As I grew I was given more responsibility and I was allowed to open my first bank account. Up until that time I worked for an allowance now I would have a paycheck earning seventy-five cents an hour. I wanted a car when I turned sixteen. By my fifteenth summer I was doing “man’s work” such as air conditioning service, odd jobs. Two workers, my Dad and I were building our new shop across the alley from our home. Dad put me to work shoveling concrete and sand into a cement mixer. The mixer’s gears gnawed at the cogs as the rotating bucket swallowed every shovel full. I kept the cement rotating drum going all day into the night. We had to finish the I-beam before the cement set up. I helped put the roof on after school the next week. I was proud of my Dad and his ability to work so strongly.

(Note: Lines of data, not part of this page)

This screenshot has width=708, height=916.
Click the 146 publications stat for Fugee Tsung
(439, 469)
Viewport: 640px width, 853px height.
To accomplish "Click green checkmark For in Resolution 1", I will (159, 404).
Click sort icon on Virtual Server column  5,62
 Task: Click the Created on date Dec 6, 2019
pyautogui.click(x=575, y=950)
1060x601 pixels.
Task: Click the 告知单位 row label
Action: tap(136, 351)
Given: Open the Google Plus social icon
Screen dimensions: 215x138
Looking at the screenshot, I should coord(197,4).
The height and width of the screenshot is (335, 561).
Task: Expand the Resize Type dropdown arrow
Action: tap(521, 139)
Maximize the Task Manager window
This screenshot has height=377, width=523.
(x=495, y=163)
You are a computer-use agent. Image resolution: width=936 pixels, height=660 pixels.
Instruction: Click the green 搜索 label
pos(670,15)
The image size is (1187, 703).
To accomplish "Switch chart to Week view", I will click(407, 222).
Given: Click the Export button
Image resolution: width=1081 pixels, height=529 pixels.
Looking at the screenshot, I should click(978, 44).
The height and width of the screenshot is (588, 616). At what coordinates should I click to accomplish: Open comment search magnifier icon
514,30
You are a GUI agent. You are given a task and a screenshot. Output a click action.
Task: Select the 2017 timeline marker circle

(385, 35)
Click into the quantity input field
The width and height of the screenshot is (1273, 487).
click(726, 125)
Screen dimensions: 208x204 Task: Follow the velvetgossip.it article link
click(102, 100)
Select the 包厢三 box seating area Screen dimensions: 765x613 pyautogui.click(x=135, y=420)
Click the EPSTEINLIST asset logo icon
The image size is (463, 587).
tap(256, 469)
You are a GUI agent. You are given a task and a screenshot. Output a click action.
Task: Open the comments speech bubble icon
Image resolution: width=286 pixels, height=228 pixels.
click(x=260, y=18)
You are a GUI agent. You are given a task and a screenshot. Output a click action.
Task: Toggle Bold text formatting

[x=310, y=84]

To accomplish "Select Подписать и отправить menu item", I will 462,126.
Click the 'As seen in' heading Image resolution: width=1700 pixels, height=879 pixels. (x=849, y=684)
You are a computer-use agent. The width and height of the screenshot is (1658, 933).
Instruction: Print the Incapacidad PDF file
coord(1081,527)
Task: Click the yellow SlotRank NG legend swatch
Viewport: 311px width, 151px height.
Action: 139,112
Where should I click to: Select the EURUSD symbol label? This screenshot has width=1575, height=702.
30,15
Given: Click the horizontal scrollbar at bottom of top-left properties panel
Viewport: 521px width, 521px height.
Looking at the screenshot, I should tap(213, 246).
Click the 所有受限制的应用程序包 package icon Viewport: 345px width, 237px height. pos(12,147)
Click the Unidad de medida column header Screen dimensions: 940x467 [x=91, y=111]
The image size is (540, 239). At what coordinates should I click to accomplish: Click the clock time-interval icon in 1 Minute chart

At eighteen I had calloused hands, lying on my bed staring at the ceiling, weary from my days of pulling nails at the dump. I heard my father call me from the living room. My father was a fair man and must have recognized my anxiety about being on my own. Even before I entered the room, he said, “Son, I have a book for you.” He handed me a brick colored book with embossed lettering. Before I could read the title, he looked me straight in the eye and said. “Warren, if you study this book, and learn the secret within until it becomes a part of your life, you will be successful.” With that he turned the book around so I could read the cover in gold letters, Think and Grow Rich by Napoleon Hill. I appreciated the gift and his enthusiasm, but I didn’t open the book until much later when I was on the ledge of despair hanging on with my fingernails.